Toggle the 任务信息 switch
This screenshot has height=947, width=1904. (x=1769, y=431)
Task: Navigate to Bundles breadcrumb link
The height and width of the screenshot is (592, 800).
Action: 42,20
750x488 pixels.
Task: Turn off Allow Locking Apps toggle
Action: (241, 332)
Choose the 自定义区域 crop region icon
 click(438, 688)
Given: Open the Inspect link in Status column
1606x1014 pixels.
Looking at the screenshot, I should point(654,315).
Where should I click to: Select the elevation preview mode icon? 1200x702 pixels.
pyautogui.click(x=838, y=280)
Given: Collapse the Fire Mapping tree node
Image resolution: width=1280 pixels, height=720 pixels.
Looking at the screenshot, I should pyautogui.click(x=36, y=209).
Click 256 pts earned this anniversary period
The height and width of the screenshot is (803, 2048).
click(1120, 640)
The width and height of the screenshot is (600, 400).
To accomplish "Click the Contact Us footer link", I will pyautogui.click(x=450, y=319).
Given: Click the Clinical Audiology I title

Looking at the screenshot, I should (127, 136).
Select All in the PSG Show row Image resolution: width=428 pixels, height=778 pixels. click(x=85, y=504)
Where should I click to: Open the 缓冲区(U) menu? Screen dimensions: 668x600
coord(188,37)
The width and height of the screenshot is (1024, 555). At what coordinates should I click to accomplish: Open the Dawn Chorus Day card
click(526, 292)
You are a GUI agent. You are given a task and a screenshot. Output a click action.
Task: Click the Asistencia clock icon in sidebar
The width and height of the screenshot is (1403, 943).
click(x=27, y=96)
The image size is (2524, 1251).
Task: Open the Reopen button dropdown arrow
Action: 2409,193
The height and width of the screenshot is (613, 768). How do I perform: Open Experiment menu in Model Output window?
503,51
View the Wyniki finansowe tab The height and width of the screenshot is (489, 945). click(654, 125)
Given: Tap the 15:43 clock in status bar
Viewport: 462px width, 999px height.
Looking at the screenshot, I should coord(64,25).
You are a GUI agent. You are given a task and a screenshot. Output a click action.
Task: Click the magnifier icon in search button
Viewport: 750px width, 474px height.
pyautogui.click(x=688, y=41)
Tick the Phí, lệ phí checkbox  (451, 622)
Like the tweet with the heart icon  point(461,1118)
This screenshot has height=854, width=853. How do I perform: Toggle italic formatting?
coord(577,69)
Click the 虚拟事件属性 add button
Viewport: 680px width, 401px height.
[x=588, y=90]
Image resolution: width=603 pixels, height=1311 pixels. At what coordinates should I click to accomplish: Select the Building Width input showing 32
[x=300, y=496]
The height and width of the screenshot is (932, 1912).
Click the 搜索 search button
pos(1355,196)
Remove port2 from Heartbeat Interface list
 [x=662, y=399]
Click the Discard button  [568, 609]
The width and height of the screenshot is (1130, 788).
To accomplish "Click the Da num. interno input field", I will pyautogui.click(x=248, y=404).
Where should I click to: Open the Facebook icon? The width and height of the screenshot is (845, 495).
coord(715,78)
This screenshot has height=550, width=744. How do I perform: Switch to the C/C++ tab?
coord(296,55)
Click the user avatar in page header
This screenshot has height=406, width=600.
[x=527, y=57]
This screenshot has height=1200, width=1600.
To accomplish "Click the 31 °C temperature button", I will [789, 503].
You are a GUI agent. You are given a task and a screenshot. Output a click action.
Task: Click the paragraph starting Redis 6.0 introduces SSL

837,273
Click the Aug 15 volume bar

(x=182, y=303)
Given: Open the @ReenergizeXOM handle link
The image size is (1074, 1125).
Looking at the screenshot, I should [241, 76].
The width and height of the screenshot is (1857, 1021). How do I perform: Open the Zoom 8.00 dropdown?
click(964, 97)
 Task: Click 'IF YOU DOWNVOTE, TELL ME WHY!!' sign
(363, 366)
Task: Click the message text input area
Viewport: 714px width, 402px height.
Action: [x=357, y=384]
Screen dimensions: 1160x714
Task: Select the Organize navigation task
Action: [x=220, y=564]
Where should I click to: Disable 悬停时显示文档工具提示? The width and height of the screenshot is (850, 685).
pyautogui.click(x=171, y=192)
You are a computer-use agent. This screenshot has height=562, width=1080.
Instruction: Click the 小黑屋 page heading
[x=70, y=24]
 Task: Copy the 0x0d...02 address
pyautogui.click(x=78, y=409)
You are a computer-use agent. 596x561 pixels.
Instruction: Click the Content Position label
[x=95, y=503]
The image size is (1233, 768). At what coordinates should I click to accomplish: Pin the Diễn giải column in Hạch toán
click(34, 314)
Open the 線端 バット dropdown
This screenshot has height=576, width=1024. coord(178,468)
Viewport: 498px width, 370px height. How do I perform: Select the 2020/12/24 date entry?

• ACTIVITY: All the lines above must appear again in the answer, word for word.

• OUTPUT FOR THIS EXERCISE:
Toggle the 任务信息 switch
This screenshot has height=947, width=1904. (x=1769, y=431)
Task: Navigate to Bundles breadcrumb link
The height and width of the screenshot is (592, 800).
Action: 42,20
750x488 pixels.
Task: Turn off Allow Locking Apps toggle
Action: (241, 332)
Choose the 自定义区域 crop region icon
 click(438, 688)
Given: Open the Inspect link in Status column
1606x1014 pixels.
Looking at the screenshot, I should point(654,315).
Where should I click to: Select the elevation preview mode icon? 1200x702 pixels.
pyautogui.click(x=838, y=280)
Given: Collapse the Fire Mapping tree node
Image resolution: width=1280 pixels, height=720 pixels.
Looking at the screenshot, I should pyautogui.click(x=36, y=209).
Click 256 pts earned this anniversary period
The height and width of the screenshot is (803, 2048).
click(1120, 640)
The width and height of the screenshot is (600, 400).
To accomplish "Click the Contact Us footer link", I will pyautogui.click(x=450, y=319).
Given: Click the Clinical Audiology I title

Looking at the screenshot, I should (127, 136).
Select All in the PSG Show row Image resolution: width=428 pixels, height=778 pixels. click(x=85, y=504)
Where should I click to: Open the 缓冲区(U) menu? Screen dimensions: 668x600
coord(188,37)
The width and height of the screenshot is (1024, 555). At what coordinates should I click to accomplish: Open the Dawn Chorus Day card
click(526, 292)
You are a GUI agent. You are given a task and a screenshot. Output a click action.
Task: Click the Asistencia clock icon in sidebar
The width and height of the screenshot is (1403, 943).
click(x=27, y=96)
The image size is (2524, 1251).
Task: Open the Reopen button dropdown arrow
Action: 2409,193
The height and width of the screenshot is (613, 768). How do I perform: Open Experiment menu in Model Output window?
503,51
View the Wyniki finansowe tab The height and width of the screenshot is (489, 945). click(654, 125)
Given: Tap the 15:43 clock in status bar
Viewport: 462px width, 999px height.
Looking at the screenshot, I should coord(64,25).
You are a GUI agent. You are given a task and a screenshot. Output a click action.
Task: Click the magnifier icon in search button
Viewport: 750px width, 474px height.
pyautogui.click(x=688, y=41)
Tick the Phí, lệ phí checkbox  (451, 622)
Like the tweet with the heart icon  point(461,1118)
This screenshot has height=854, width=853. How do I perform: Toggle italic formatting?
coord(577,69)
Click the 虚拟事件属性 add button
Viewport: 680px width, 401px height.
[x=588, y=90]
Image resolution: width=603 pixels, height=1311 pixels. At what coordinates should I click to accomplish: Select the Building Width input showing 32
[x=300, y=496]
The height and width of the screenshot is (932, 1912).
Click the 搜索 search button
pos(1355,196)
Remove port2 from Heartbeat Interface list
 [x=662, y=399]
Click the Discard button  [568, 609]
The width and height of the screenshot is (1130, 788).
To accomplish "Click the Da num. interno input field", I will pyautogui.click(x=248, y=404).
Where should I click to: Open the Facebook icon? The width and height of the screenshot is (845, 495).
coord(715,78)
This screenshot has height=550, width=744. How do I perform: Switch to the C/C++ tab?
coord(296,55)
Click the user avatar in page header
This screenshot has height=406, width=600.
[x=527, y=57]
This screenshot has height=1200, width=1600.
To accomplish "Click the 31 °C temperature button", I will [789, 503].
You are a GUI agent. You are given a task and a screenshot. Output a click action.
Task: Click the paragraph starting Redis 6.0 introduces SSL

837,273
Click the Aug 15 volume bar

(x=182, y=303)
Given: Open the @ReenergizeXOM handle link
The image size is (1074, 1125).
Looking at the screenshot, I should [241, 76].
The width and height of the screenshot is (1857, 1021). How do I perform: Open the Zoom 8.00 dropdown?
click(964, 97)
 Task: Click 'IF YOU DOWNVOTE, TELL ME WHY!!' sign
(363, 366)
Task: Click the message text input area
Viewport: 714px width, 402px height.
Action: [x=357, y=384]
Screen dimensions: 1160x714
Task: Select the Organize navigation task
Action: [x=220, y=564]
Where should I click to: Disable 悬停时显示文档工具提示? The width and height of the screenshot is (850, 685).
pyautogui.click(x=171, y=192)
You are a computer-use agent. This screenshot has height=562, width=1080.
Instruction: Click the 小黑屋 page heading
[x=70, y=24]
 Task: Copy the 0x0d...02 address
pyautogui.click(x=78, y=409)
You are a computer-use agent. 596x561 pixels.
Instruction: Click the Content Position label
[x=95, y=503]
The image size is (1233, 768). At what coordinates should I click to accomplish: Pin the Diễn giải column in Hạch toán
click(34, 314)
Open the 線端 バット dropdown
This screenshot has height=576, width=1024. coord(178,468)
Viewport: 498px width, 370px height. How do I perform: Select the 2020/12/24 date entry?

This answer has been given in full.